Proven Guilty by Jim Butcher
Proven Guilty is the eighth book in The Dresden Files series, and we’re fast approaching the point where I basically refused to read anything that didn’t feature Harry Dresden because the books became so flipping good and I needed more Harry Dresden dammit. The previous book in the series, Dead Beat, was also fantastic, and Proven Guilty sort of showed that this wasn’t a fluke, but was in fact the expected standard for latter half of the series to date. As usual, there’ll be spoilers up to and including the end of Dead Beat.
In the last act of Dead Beat (see, spoilers), Harry was inducted as a Warden of the White Council (essentially the Council’s police force and army). Despite spending his adult life distrusting the Wardens (what with them mostly wanting to kill him) and now being one of them, it’s not the identity crisis that you might expect for Harry: the job entails dealing with any supernatural threats to Chicago and the surrounding area (well, the whole eastern United States), and Harry would have been doing that anyway. And now he gets paid for it. Score.
Unfortunately, it also means he needs to do distasteful things decreed by the White Council, like attend the execution of young wizards who have broken the Laws of Magic, and taking whatever investigations the White Council foists upon him: in this case a) finding out why the Faeries haven’t been getting involved in the war with the Red Court, despite all logic and honour dictating that they should, and b) investigating black magic that’s popping up in Chicago. But before he can do much in the way of investigating either, he has to bail the boyfriend of Molly Carpenter (oldest daughter of Michael, the Knight of the Cross) out of prison on an assault charge, which he is adamant he didn’t commit.
Fortunately though, Molly’s boyfriend’s case ties in nicely to Harry’s, as said assault shows plenty of signs of the black magic that Harry was looking for. It took place at SplatterCon, a horror film festival, and as Harry begins his investigation a further attack takes place, and the culprit is revealed to be… a character from a horror film. A few of these pop up throughout the book, always fictionalised for the Dresden Files universe, but always eerily similar to well-known horror characters.
For about half of Proven Guilty, it feels like a bit of a step back from Dead Beat (partly as there’s not a zombie tyrannosaurus rex in sight). This is particularly the case for the monsters Harry is facing, as they are pretty similar to the Nightmare from Grave Peril, but with Harry more powerful and better prepared to face them down. But as the novel moves on the stakes increase from a few unnamed denizens of Chicago facing death or mental anguish if Harry doesn’t sort things out, to the Harry-is-going-to-get-fucked-from-one-of-multiple-directions level that has come to mark the best books in the series to date. It also ties together many of the plots from previous books to significantly intensify the overall conflict that Harry is involved in. It escalates so brilliantly to the conclusion that I had no choice but to read the next book in the series immediately after this one. Seriously, I was forced.
Beyond the plot, the other main strengths of the book are two of the Carpenter family: Molly and her mum, Charity.
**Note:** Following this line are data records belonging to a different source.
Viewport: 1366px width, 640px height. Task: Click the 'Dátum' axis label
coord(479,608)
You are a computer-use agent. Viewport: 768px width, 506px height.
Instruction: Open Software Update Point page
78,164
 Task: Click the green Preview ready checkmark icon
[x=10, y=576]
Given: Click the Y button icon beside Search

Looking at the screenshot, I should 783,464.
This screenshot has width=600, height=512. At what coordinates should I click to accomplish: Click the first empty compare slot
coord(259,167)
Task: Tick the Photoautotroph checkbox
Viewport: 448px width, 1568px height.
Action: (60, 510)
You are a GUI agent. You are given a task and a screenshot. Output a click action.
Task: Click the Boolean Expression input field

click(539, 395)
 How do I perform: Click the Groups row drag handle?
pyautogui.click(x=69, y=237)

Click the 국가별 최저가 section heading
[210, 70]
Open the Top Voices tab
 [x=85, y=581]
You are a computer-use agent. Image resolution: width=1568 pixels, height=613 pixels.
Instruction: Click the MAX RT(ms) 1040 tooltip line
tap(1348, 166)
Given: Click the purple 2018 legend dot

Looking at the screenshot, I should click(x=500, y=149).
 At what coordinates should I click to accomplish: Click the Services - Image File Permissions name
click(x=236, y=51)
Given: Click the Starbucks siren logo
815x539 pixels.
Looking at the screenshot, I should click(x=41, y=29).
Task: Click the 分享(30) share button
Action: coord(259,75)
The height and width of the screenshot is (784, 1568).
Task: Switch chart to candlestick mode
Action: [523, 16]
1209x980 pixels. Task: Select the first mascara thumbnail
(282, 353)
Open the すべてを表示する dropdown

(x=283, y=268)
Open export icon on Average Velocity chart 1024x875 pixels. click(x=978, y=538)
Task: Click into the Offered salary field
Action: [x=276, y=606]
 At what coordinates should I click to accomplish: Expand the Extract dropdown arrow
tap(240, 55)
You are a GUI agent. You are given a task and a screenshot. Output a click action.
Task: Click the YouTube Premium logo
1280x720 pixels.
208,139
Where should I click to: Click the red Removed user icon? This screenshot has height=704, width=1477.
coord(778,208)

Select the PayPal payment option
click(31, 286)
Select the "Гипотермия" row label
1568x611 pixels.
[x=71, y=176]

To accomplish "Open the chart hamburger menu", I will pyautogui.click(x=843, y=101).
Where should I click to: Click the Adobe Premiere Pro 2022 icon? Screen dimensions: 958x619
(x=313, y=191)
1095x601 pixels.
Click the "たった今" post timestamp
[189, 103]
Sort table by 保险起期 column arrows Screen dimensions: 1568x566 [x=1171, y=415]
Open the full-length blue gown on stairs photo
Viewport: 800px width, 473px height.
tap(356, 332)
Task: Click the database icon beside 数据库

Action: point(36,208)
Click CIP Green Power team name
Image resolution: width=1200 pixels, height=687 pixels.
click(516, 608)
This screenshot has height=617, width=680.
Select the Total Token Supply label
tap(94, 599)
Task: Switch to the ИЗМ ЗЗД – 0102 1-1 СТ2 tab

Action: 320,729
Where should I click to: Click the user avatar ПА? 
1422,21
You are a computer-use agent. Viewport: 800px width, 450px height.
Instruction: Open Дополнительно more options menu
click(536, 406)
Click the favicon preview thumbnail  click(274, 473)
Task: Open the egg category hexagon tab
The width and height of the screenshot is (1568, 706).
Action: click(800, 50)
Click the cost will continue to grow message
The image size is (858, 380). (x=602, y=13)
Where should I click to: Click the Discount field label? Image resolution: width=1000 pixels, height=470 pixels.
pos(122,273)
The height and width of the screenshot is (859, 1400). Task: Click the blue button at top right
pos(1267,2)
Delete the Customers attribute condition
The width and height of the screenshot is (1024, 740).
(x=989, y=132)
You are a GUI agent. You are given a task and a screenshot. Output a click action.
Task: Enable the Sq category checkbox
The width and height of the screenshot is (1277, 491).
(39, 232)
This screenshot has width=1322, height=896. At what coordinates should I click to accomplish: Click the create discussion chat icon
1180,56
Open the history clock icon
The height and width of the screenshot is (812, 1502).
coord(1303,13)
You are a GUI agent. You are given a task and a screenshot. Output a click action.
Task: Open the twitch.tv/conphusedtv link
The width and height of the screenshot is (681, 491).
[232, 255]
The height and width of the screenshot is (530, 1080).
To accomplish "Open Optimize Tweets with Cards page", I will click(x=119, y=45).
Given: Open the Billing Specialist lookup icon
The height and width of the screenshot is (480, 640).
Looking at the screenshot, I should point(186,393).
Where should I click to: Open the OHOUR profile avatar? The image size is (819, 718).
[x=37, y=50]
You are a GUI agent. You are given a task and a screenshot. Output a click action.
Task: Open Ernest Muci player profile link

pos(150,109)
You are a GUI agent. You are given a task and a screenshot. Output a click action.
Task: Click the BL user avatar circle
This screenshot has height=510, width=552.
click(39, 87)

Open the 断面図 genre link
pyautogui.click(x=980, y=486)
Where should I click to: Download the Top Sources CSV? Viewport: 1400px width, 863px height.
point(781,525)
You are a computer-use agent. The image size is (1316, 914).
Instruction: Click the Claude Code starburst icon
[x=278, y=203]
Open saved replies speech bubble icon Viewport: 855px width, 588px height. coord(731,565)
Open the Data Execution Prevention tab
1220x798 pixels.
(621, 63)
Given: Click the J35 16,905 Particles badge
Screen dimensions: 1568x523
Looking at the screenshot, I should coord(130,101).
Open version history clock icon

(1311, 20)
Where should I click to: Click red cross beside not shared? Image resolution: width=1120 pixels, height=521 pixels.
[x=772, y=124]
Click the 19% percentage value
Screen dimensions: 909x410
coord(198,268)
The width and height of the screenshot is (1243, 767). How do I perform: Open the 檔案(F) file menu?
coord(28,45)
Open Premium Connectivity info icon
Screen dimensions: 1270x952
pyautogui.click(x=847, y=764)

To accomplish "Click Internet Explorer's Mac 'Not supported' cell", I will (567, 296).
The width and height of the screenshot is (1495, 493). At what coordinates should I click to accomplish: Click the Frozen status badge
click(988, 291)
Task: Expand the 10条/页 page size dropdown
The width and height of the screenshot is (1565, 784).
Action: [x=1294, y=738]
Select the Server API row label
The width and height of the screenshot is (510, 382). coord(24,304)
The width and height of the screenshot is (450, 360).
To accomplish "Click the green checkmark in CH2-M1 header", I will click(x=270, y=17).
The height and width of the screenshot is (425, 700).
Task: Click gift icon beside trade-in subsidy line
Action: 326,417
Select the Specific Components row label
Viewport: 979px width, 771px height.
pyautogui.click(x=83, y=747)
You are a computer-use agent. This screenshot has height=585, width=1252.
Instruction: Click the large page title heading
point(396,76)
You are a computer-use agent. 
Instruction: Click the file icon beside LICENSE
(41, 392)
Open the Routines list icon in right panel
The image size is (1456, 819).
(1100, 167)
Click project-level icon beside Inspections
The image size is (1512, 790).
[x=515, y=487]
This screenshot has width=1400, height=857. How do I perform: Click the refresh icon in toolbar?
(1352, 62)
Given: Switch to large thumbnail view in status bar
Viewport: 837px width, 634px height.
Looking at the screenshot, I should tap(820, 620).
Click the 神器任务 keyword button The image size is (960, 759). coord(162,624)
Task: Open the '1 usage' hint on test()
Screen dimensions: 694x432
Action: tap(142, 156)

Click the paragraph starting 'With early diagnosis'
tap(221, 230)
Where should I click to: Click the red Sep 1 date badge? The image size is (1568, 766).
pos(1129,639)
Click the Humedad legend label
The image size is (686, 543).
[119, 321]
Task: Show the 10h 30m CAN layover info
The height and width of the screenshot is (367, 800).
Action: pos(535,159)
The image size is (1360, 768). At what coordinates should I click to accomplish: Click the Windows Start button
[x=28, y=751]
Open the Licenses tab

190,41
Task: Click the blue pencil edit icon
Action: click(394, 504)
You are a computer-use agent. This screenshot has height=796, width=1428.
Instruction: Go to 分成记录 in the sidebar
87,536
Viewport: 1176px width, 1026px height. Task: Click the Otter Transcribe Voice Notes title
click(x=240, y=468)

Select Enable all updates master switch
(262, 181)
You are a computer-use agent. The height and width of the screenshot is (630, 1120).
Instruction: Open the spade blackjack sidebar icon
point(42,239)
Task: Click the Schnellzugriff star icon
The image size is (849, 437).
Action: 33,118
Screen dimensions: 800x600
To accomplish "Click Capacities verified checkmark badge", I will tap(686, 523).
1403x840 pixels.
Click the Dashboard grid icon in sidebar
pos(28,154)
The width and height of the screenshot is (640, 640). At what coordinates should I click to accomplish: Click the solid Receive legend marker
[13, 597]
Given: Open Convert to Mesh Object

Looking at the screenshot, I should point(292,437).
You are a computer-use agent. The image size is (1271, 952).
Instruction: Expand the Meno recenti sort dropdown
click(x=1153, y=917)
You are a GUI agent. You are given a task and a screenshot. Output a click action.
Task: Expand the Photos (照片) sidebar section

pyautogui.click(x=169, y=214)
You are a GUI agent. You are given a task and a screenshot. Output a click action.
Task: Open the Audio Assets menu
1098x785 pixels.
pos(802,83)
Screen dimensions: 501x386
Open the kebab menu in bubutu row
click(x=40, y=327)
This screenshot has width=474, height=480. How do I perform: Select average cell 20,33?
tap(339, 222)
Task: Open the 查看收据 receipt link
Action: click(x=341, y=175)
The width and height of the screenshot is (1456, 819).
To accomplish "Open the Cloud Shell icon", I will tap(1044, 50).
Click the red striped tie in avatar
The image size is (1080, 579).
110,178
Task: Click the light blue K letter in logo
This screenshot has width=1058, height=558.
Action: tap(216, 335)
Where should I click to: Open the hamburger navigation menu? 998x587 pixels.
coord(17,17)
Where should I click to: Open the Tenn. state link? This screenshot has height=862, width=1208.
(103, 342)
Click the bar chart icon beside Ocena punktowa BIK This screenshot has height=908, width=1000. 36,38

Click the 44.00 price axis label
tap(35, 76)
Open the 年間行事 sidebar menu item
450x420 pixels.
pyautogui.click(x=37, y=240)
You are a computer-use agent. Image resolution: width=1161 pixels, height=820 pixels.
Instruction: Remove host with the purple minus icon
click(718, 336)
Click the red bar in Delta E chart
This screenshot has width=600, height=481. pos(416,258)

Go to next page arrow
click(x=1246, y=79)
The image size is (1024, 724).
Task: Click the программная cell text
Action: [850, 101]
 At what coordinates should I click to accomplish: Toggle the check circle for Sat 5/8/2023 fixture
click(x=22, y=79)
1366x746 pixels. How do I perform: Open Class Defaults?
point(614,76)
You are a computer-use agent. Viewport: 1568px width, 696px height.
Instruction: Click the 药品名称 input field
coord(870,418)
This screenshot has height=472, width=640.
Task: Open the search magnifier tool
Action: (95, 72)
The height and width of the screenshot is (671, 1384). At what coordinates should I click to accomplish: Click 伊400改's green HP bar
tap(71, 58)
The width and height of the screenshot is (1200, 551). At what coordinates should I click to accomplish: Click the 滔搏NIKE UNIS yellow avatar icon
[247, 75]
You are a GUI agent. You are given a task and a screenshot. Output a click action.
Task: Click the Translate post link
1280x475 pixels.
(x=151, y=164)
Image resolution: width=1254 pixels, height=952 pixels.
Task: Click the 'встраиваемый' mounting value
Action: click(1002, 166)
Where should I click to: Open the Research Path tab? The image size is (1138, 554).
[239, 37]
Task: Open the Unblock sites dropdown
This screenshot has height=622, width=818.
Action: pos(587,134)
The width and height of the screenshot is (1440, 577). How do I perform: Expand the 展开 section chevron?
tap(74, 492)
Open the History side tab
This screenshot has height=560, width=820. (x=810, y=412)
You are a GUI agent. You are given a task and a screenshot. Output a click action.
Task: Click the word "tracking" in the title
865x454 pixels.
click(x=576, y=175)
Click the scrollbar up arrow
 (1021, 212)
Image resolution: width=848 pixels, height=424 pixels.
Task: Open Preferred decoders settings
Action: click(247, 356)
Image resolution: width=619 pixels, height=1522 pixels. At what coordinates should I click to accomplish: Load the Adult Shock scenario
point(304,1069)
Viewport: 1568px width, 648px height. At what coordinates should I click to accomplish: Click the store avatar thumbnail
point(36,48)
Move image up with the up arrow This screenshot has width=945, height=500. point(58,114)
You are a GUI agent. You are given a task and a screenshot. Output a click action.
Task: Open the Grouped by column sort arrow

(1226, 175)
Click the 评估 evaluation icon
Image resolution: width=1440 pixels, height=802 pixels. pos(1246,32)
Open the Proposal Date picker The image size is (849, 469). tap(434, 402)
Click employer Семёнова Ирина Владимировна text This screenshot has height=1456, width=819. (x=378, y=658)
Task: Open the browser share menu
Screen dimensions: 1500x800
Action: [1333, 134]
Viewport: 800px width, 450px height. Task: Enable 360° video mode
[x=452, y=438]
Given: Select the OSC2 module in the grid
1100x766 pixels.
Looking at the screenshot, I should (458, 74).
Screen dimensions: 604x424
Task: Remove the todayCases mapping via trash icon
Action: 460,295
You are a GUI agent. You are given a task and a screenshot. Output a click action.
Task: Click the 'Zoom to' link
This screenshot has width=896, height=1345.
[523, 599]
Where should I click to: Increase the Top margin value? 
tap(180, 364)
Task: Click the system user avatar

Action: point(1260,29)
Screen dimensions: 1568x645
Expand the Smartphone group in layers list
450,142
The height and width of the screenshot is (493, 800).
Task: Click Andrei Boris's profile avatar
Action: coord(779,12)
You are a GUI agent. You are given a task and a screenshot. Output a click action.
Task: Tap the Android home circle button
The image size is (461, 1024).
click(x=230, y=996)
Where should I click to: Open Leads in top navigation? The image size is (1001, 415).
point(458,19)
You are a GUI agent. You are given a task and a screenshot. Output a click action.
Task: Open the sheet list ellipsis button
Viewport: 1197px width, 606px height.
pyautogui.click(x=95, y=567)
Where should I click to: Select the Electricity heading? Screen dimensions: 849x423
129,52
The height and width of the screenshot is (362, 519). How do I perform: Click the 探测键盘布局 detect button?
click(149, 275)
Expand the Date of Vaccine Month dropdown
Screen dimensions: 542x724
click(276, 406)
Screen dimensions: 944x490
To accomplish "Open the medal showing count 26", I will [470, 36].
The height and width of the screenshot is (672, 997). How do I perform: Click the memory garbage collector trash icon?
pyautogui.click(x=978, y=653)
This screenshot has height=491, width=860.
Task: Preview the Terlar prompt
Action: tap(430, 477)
Charity has appeared in a few books so far, and I’ve not particularly liked her as a character. Or rather, she’s a decent character, but I don’t like her relationship with Harry. To this point, she’s been hugely protective and supportive of every single person that she comes across, but massively antagonistic to Harry, without much in the way of a reason. It hasn’t seemed hugely logical: she’s happy for Michael to put himself in harm’s way, but just not when Harry is involved, no matter what. But what we find out about her in Proven Guilty really reconciles this contradiction in her character, and made me reconsider my reaction to her from previous books. Instead of seeming needlessly hostile to Harry and Harry alone just because she fancies it, she now comes off as fiercely protective, which fits perfectly with the character that she’s been established to be.
Molly, well, for fear of spoilers I shan’t go into details. But she’s just great fun. She quickly feels like a well-rounded character, has top notch chemistry with Harry, plenty of mystery and unpredictability to keep her interesting, and enough heart and naivety to make you want to root for her. She’s set to feature prominently in future books, so I’ll probably have more praise for her character in a future review.
At this point, I figure I’m preaching to the converted: if you’re not interested in reading The Dresden Files, little of my gushing will get you interested now. And if you’re reading, then I’m not going to stop you. But it does feel like after Proven Guilty I can really, really recommend the series, not just as good books on their own, but as a strong series. Each of the books individually has worked really well, but at this point it feels like they are starting to come together into something stronger than the sum of their parts, which is actually really praiseworthy, because it’s so rare. I can’t think of any other series which are able to do so many satisfying, self-contained stories so consistently, but also tie this together into a wider mythos that just adds to the standing of the series as a whole.
Why you should read it: because it’s probably the best entry to date in a great series.
Why you shouldn’t read it: well, you need to read seven books to get to it, and there are six more after that.